*** Opening Text segment ***

We divide by the total sum of `Dik`

then multiply by 100.

```
sum(freq_index$NTMik*freq_index$Dik)/
sum(freq_index$Dik)*100
```

`## [1] 100`

This means that 100% of imported products are covered by at least one NTM.

### 6.2.1 Frequency Index for SPS measures

Next, we calculate the Frequency Index for SPS measures. We first create the `ntm_hs_freq`

data set and merge it with the `lao_imp`

. We create and set `Dik`

to 0.

```
ntm_hs_freq <- lao_ntm[lao_ntm$ntm_1_digit=="A",] %>%
group_by(hs6) %>%
count()
freq_index <- merge(lao_imp,
ntm_hs_freq,
by="hs6",
all.x = TRUE)
freq_index$Dik <- 0
```

How do we populate this value with 1 if Lao PDR imported something and leave it zero otherwise?

`D_ik`

is 1 if Lao imported at least 1 dollar.

We assign `D_ik`

equal to 1 only for trade values with no missing values:

`freq_index[!is.na(freq_index$value),"Dik"] <- 1`

`NTMik`

shows us if there is at least one NTM on that code. We create and set the value to 0 for `NTMik`

.

`freq_index$NTMik <- 0`

This is different from the above example with the frequency index calculated for all NTMs because some products now have no SPS measures so `n`

(number of NTMs per product code) is missing (`NA`

). Hence we replace the `NA`

s with zero and equate `NTMik`

to 1 only when \(n > 0\).

```
freq_index[is.na(freq_index$n),"n"] <- 0
freq_index[freq_index$n>0,"NTMik"] <- 1
```

We calculate the formula.

```
sum(freq_index$NTMik*freq_index$Dik)/
sum(freq_index$Dik)*100
```

`## [1] 18.3908`

Therefore 18.39% of product types face at least 1 SPS measure.

### Quiz

Let’s do a quick practice before going to prevalence scores.

What is the frequency index for Lao for NTMs B and C?

A. 31%

B. 54%

C. 12%

D. 17%

```
#We only need to change the line of the code with which we build the "ntm_hs_freq" data. We change it to:
ntm_hs_freq <- lao_ntm[lao_ntm$ntm_1_digit=="B"|lao_ntm$ntm_1_digit=="C",] %>%
group_by(hs6) %>%
count()
#Afterwards, we run everything as it is and it gives us 31.41762 or 31%, which means that Answer A is the correct answer.
freq_index <- merge(lao_imp,
ntm_hs_freq,
by="hs6",
all.x = TRUE)
freq_index$Dik <- 0
freq_index[!is.na(freq_index$value),"Dik"] <- 1
freq_index$NTMik <- 0
freq_index[is.na(freq_index$n),"n"] <- 0
freq_index[freq_index$n>0,"NTMik"] <- 1
sum(freq_index$NTMik*freq_index$Dik)/
sum(freq_index$Dik)*100
```

## 6.3 Prevalence score for SPS measures

The prevalence score (PS) is the average number of NTMs applied to products:

where \(\#NTM_{ik}\) is the **number of NTMs per product \(k\)** and \(D_{ik}\) is a binary variable showing whether there is any trade value associated with a product \(k\) or not.

*** Closing Text segment ***

Work order A:
List the answer choices given for the quiz question in the frequency index tutorial, each with its letter.
Work order B:
Please reproduce the frequency index tutorial, starting at "then multiply by" and ending at "least one NTM.".

*** Opening Given data ***

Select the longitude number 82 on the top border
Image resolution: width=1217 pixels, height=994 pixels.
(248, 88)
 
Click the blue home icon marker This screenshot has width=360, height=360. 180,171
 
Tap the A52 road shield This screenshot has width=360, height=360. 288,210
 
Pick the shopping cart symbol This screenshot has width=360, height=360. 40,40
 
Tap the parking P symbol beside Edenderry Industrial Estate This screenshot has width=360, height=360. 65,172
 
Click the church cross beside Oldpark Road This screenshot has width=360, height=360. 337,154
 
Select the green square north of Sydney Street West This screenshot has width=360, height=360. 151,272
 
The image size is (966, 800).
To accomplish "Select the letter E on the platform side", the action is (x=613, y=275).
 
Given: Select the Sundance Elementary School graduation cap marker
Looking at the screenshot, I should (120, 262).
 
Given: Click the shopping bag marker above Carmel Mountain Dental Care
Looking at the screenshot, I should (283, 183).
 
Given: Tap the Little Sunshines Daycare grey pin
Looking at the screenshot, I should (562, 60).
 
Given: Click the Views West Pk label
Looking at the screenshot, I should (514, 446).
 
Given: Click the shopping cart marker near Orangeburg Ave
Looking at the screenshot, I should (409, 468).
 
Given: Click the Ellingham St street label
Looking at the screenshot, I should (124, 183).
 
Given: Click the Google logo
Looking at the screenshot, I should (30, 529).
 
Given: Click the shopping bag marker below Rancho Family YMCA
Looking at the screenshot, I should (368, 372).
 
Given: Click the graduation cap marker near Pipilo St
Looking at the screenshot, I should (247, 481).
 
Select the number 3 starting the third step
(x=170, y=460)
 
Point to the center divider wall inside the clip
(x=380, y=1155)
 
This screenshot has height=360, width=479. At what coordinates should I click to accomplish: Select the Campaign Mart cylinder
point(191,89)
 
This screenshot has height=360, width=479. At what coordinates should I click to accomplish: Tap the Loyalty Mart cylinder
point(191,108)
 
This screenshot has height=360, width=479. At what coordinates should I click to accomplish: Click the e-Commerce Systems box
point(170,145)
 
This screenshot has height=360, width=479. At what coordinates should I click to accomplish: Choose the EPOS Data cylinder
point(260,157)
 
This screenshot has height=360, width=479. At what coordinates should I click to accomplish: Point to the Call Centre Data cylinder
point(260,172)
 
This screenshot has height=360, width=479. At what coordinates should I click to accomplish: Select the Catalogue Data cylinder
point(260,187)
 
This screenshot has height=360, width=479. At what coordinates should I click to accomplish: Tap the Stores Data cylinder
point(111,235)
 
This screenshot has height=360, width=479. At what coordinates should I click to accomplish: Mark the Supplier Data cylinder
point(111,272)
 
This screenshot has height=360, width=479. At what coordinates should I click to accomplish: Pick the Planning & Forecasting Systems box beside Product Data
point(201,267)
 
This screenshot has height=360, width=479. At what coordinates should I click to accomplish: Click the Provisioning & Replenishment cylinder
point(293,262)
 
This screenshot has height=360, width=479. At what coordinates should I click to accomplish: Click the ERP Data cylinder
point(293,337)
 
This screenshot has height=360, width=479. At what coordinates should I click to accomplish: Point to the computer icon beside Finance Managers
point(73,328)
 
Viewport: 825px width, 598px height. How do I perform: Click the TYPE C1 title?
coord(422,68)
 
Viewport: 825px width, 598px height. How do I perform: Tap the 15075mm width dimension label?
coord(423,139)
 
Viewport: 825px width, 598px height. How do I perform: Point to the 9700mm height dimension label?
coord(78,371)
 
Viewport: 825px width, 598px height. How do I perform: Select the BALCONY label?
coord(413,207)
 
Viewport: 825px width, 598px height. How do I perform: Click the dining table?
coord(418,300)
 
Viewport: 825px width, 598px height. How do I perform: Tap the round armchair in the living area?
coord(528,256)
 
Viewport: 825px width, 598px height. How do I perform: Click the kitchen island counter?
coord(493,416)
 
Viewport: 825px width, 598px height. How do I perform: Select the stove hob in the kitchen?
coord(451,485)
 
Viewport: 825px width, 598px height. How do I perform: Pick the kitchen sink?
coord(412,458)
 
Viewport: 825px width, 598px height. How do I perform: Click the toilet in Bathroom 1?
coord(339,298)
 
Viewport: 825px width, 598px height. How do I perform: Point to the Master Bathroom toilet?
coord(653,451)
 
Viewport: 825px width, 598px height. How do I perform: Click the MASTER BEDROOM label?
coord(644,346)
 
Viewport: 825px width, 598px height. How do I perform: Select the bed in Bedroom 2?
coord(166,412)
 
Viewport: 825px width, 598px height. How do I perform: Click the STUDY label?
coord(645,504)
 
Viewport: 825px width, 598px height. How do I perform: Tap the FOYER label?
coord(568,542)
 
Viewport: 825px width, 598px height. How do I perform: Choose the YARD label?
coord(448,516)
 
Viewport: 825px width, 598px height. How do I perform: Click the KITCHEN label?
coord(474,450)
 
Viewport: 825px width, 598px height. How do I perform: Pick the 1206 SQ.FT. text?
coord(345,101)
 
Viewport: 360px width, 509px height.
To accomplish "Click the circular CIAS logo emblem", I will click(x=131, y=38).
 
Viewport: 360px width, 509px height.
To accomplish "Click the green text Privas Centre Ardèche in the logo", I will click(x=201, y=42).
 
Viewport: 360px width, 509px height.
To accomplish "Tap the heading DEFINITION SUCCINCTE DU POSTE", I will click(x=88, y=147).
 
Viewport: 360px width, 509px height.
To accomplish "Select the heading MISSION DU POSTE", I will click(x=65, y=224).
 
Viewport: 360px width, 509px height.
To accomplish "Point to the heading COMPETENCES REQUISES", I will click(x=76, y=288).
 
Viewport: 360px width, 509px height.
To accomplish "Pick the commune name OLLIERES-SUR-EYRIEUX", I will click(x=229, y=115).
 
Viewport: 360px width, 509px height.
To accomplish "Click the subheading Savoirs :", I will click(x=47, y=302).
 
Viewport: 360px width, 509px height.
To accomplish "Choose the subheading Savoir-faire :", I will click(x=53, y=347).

*** Closing Given data ***

Solution A:
A. 31%
B. 54%
C. 12%
D. 17%

Solution B:
then multiply by 100.

```
sum(freq_index$NTMik*freq_index$Dik)/
sum(freq_index$Dik)*100
```

`## [1] 100`

This means that 100% of imported products are covered by at least one NTM.